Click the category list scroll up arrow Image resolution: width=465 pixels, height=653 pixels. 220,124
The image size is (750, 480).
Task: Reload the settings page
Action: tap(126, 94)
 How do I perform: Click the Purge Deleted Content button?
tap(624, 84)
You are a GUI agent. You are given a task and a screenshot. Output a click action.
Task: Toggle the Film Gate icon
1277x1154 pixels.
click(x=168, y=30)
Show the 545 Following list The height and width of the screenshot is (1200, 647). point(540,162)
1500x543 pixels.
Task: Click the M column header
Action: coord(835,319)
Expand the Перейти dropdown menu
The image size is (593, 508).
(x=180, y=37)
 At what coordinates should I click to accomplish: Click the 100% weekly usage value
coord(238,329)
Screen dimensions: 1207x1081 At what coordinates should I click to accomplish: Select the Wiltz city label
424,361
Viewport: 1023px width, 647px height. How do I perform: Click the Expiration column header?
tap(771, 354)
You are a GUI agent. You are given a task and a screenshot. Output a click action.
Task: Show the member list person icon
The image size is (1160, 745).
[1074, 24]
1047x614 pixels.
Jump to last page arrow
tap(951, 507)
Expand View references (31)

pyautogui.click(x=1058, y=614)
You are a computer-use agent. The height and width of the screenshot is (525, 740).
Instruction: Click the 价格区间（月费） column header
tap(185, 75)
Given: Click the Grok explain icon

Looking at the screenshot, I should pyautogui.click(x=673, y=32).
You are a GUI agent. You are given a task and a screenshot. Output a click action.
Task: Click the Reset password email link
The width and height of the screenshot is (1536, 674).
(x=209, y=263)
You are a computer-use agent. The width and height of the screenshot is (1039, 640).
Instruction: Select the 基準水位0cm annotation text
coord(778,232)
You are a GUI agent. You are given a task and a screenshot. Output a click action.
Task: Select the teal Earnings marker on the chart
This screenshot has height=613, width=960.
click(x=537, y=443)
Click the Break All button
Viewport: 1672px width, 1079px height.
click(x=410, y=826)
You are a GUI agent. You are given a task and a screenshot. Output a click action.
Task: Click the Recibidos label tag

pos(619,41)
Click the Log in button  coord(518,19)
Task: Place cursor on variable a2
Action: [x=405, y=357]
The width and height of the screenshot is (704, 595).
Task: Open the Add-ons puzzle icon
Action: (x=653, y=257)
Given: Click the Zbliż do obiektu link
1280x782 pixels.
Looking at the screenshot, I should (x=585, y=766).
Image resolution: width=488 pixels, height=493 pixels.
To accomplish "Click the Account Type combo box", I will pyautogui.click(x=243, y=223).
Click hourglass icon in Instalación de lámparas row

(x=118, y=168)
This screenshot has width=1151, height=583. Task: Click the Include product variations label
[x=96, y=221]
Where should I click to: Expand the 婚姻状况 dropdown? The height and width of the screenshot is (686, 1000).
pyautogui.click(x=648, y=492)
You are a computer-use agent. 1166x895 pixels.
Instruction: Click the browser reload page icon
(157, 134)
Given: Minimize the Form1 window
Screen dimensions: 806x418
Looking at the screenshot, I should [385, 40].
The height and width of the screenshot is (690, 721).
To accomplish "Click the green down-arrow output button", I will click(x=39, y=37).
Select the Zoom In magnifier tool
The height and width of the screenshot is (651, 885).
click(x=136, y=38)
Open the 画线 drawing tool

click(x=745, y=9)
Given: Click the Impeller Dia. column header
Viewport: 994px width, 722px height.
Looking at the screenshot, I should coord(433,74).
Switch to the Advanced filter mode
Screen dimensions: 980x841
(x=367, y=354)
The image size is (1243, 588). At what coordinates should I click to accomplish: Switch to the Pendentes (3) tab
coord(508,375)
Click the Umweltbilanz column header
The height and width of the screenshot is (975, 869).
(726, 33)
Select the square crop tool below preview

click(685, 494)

* What needs to be done
Nothing but a number is expected here: the number of lines in the entries that include the word "link".

* Task output
2